イメージ図のように、超高速ギガビット無線LANシステムは、ミリ波を用いて室内環境においてPoint-to-Multi Pointで最大伝送速度3Gbpsで送受信を行うことができます。
本研究では、60GHz帯無線LANの要素技術を開発し、それを組み合せた超高速無線LANシステムの無線機(通信装置)を構築して実証試験を行いました。
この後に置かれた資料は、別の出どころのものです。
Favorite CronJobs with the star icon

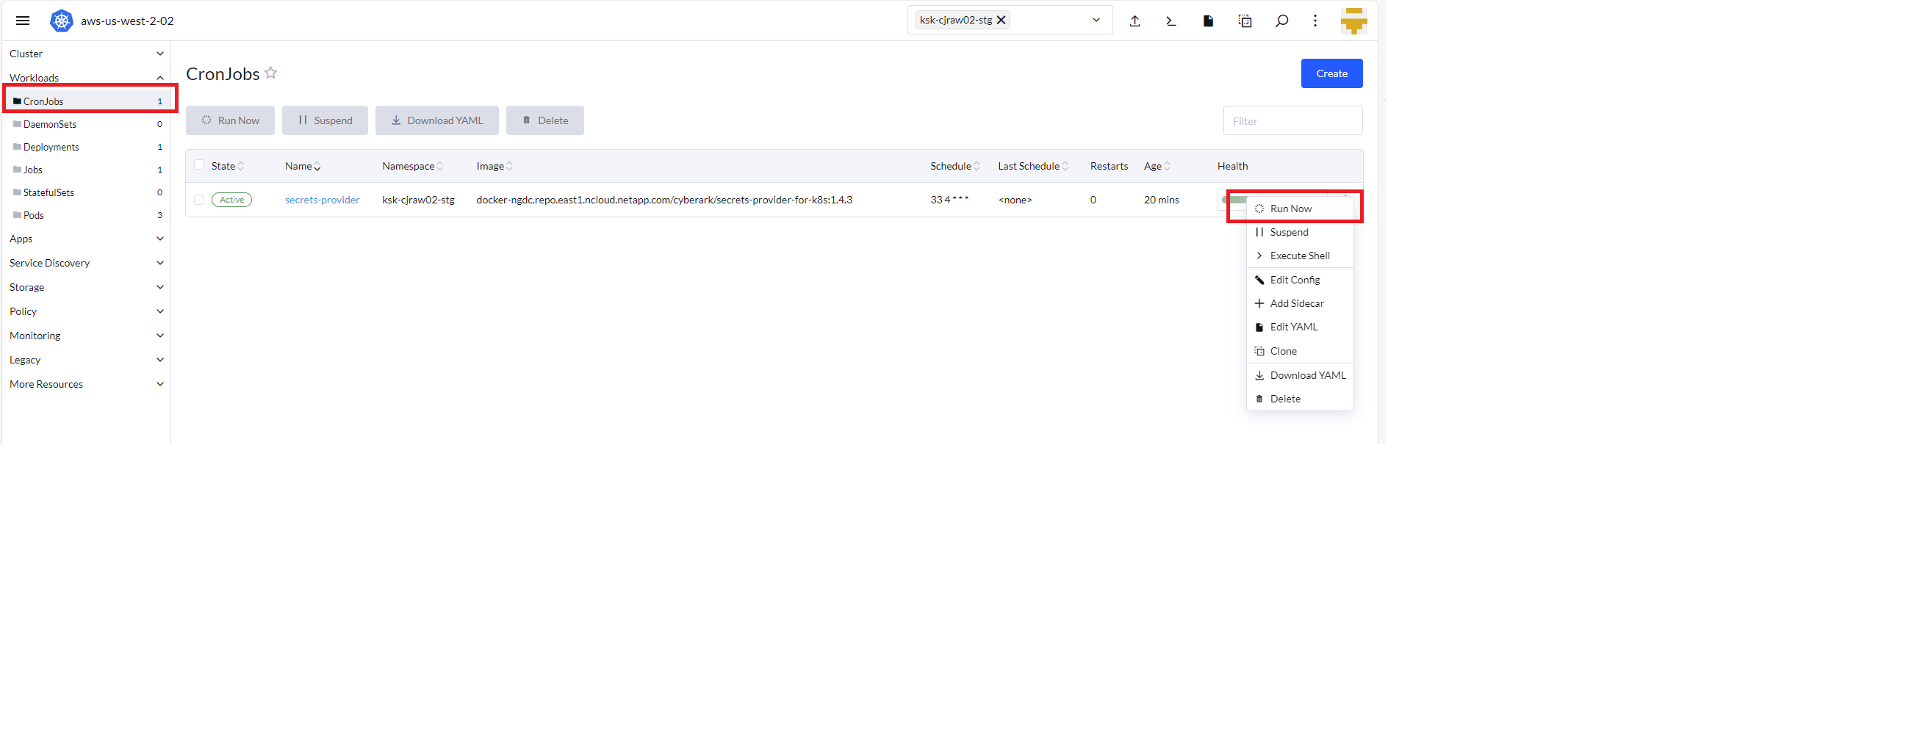pos(271,73)
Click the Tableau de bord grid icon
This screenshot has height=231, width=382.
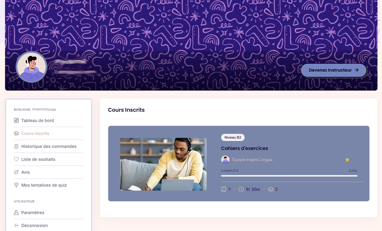(x=16, y=121)
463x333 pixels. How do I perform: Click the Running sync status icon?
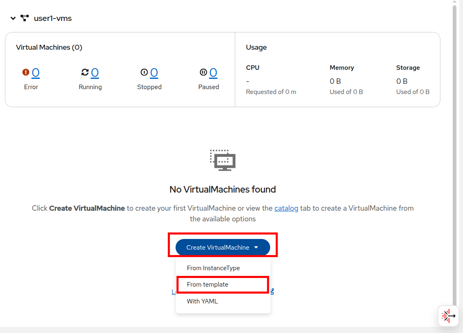(85, 72)
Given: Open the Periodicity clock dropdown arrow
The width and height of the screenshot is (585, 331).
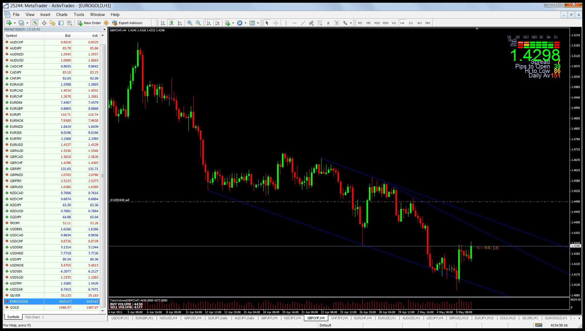Looking at the screenshot, I should [245, 23].
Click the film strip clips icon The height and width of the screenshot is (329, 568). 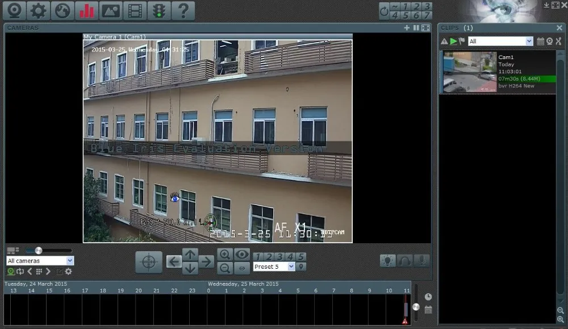(x=135, y=10)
ミリ波を用いた3Gbpsの無線LANの実証試験は国内初となります。
また、上記の超高速通信を可能にするため、以下の技術を新たに確立しました。

超高速通信を可能にする新たな技術

アンテナ技術
室内どこでも高速通信ができるように、ビームの向きをスイッチで切り換えられるアンテナを開発し、高利得かつ広帯域特性を実現しました。


無線セキュリティ技術
高速計算機でも解読できない、情報量的に安全な独自の鍵生成・共有技術を開発し、高い安全性が得られることを実証しました。


変復調回路技術
FSK(frequency shift keying)と呼ばれる変調方式を用いたICを試作し、これを用いて60GHz帯で最大5mの伝送実験に成功しました。


今回開発した技術を用いることによって、一般家庭やオフィス、街中の公衆無線LANにおいて、より大容量のデジタルコンテンツを扱えるようになることが期待されます。